Way back in 2007 I left my old blogging platform and migrated this website over to a custom blog platform that I had written in Django. At the time, I was learning Django, and this blog was my first real-world Django project.
As most know that I love Django and I have spent many many years of my life writing code that utilizes the framework. As I matured this blogging platform, I deployed it across many websites. My own, my company’s, clients, etc.
For the last several years though I’ve had to shift my focus to develop software using the Go language. This is for a few reasons but the biggest one was I just fell in love with the language and writing code in it. Fast build times, quick test runs, and single binary deployments also helped lure me over. Obviously, I still write Python/Django, but my focus has been elsewhere for some years.
Anyway, I found myself wanting to update this website and move away from bootstrap to use the chota mini css framework. It’s one of the few frameworks I sort of understand and can easily customize (yeah, I still suck at frontend).

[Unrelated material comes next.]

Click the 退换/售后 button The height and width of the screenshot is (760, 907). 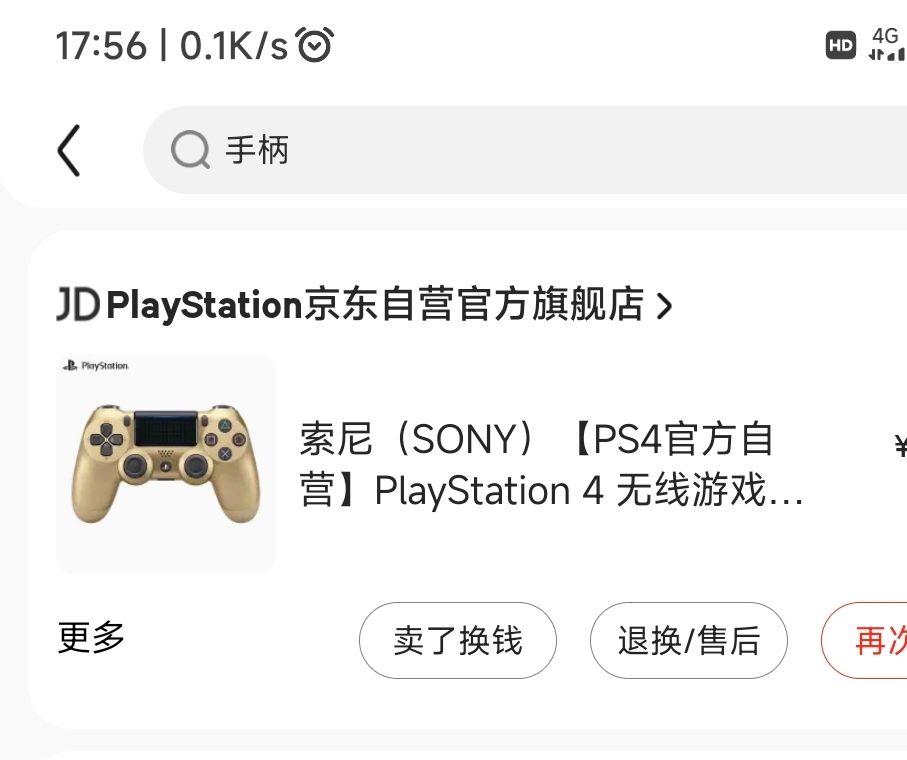(x=688, y=641)
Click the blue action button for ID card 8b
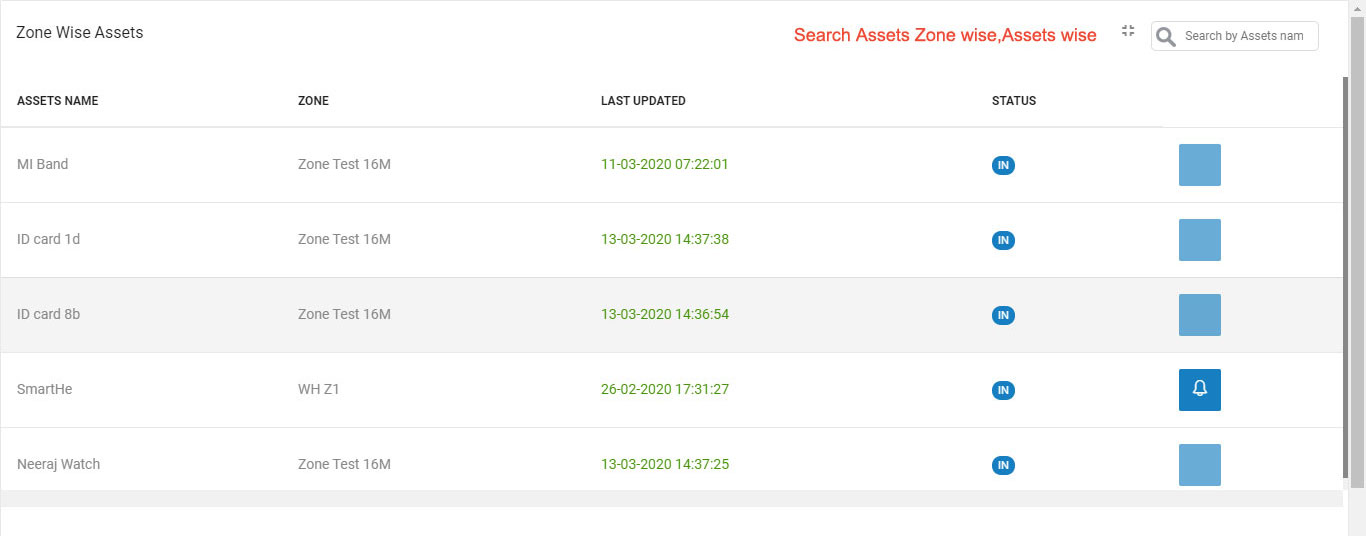Viewport: 1366px width, 536px height. [1200, 315]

I also have been getting more familiar with the hugo static site generator lately and have already built a blog using it for LinkTaco. So I figured it was a good solution to migrate the CSS framework in use but also the entire underlying platform. This saves me some deployment pain, one fewer service to monitor, one fewer database to manage and backup, etc.
Another new thing I’ve been toying with is AI coding tools. Especially Claude Code. I really resisted this for some time because of personal hang ups about using it. Also I didn’t think AI tools were that good (yet) for actual day-to-day software development. Well Claude Code changed all of that for me. I’ll write more about my newish workflows later but for this blog migration I decided to see if CC could do it for me.
Short answer? It could. Honestly it was relatively easy to get done. The frustrating part was creating and modifying the design. I spent most of my time prompting it to match the old design as closely as possible. I eventually ended up tweaking the things I wanted myself (which is typical of agentic coding).
In the end I’m happy with the results and the new site. Everything lives in a git repo. It’s an easier deployment and management situation as well. I’ll get around to creating a build script so that it auto deploys but for now a simple shell script builds and deploys it for me.
I can’t imagine this being much easier.